One of Mr Aquino's spokesmen... has urged metropolitan Manila's residents to leave town "and spend time with
your families", to avoid disruptions related to
the Apec summit.
The Philippines is mobilising more than 20,000 security and emergency personnel, shutting down major highways, rescheduling commercial flights and placing the capital Manila on a week-long holiday as it prepares to host 21 world leaders at Apec's 27th summit next week.
"Thus far, I think we are about... 95 per cent to 97 per cent ready," Mr Marciano Paynor, head of the Apec organising council, said at a news briefing yesterday.
The Philippines is spending about 10 billion pesos (S$300 million) in its year-long hosting of the Asia-Pacific Economic Cooperation summit events.

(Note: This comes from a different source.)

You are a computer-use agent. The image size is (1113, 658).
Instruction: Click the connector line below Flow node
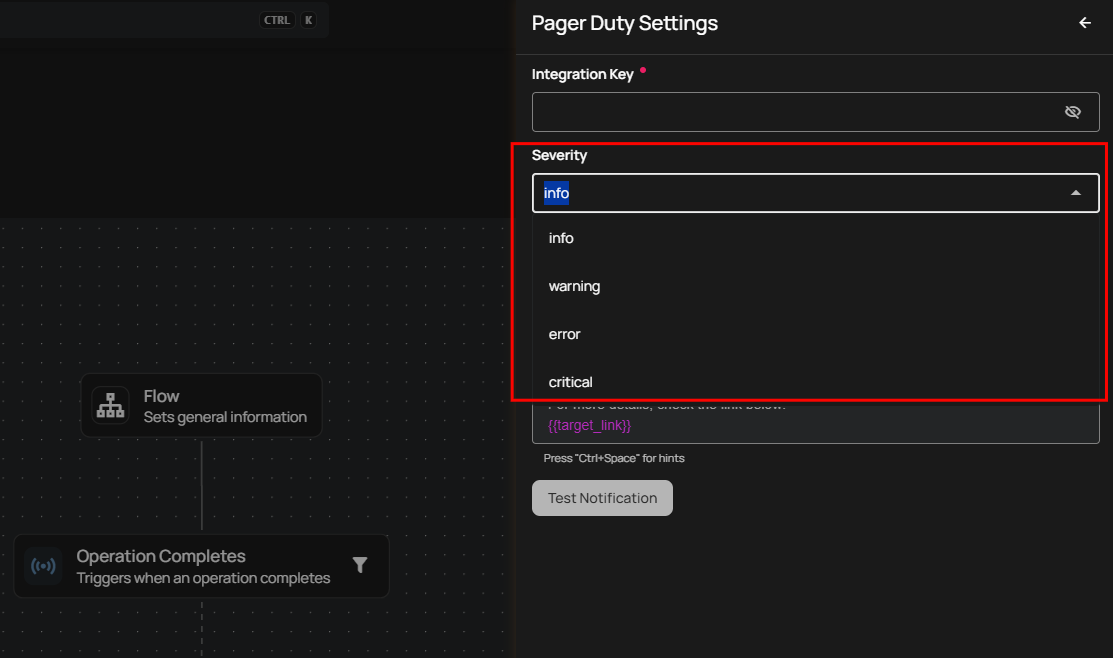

Mr Paynor defended the sum, telling reporters it is "an infusion of a particular amount of money that we suddenly had, and then we put it into the economy".
He said the amount is also dwarfed by how much China spent when it hosted last year's summit, with US$95 million (S$135 million) spent on landscaping alone.
More than 20,000 policemen, soldiers, firemen and first-aid workers have been enlisted to help keep safe thousands of delegates and leaders who will be attending the Apec Economic Leaders Meeting on Nov 18 and 19, including the United States' Barack Obama, Russia's Vladimir Putin, China's Xi Jinping, and Singapore's Lee Hsien Loong.
President Benigno Aquino is scheduled to hold 11 bilateral meetings during the summit.
No official meeting has been set between Mr Aquino and Mr Xi, but Mr Paynor said the two leaders are expected to meet "on the sides of the summit".
Icy relations between Manila and Beijing enjoyed a slight thaw the last time Mr Aquino and Mr Xi met face-to-face, for about 10 minutes at a tree-planting during last year's Apec summit in China.
Relations between the Philippines and China have sunk to new lows because of a simmering row over the South China Sea, where the two nations have overlapping claims, along with those of Vietnam, Malaysia, Brunei and Taiwan.
The Apec summit - to be held from Nov 17 to 20 - is expected to draw close to 10,000 delegates.
Mr Paynor said preparations for the summit are 10 times larger than those for Pope Francis' five-day visit to the Philippines in January. At one time during the Pope's visit, security had to be provided during a mass that drew some four million people.
Manila will be on holiday for the most of the summit week.
The government has suspended classes from Nov 17 to 20, and has declared Nov 18 and 19 as special non-working holidays.
One of Mr Aquino's spokesmen, Ms Abigail Valte, has urged metropolitan Manila's residents to leave town "and spend time with your families", to avoid disruptions related to the Apec summit. Local officials are expecting a rush outside the capital starting on Friday.
Nearly 400 flights originally scheduled for next week have already been cancelled, and the skies over Manila will be a no-fly zone for three days.
A major highway leading out of the airport and into the capital will be closed during certain hours from Nov 16 to 20.
Two lanes of metropolitan Manila's main thoroughfare known as Edsa will be reserved for exclusive use by Apec delegates during the week. Some portions of the highway itself will be shut during certain hours.
And for the Apec "family photo", the government has ordered pineapple-threaded barongs - the Philippines' national formal wear - each with a pattern tailored to match each leader's nation.
Over 100,000 Apec commemorative stamps will be issued.
Mr Aquino, who is single, has given his sister, actress Kris Aquino, the task of attending to the leaders' spouses.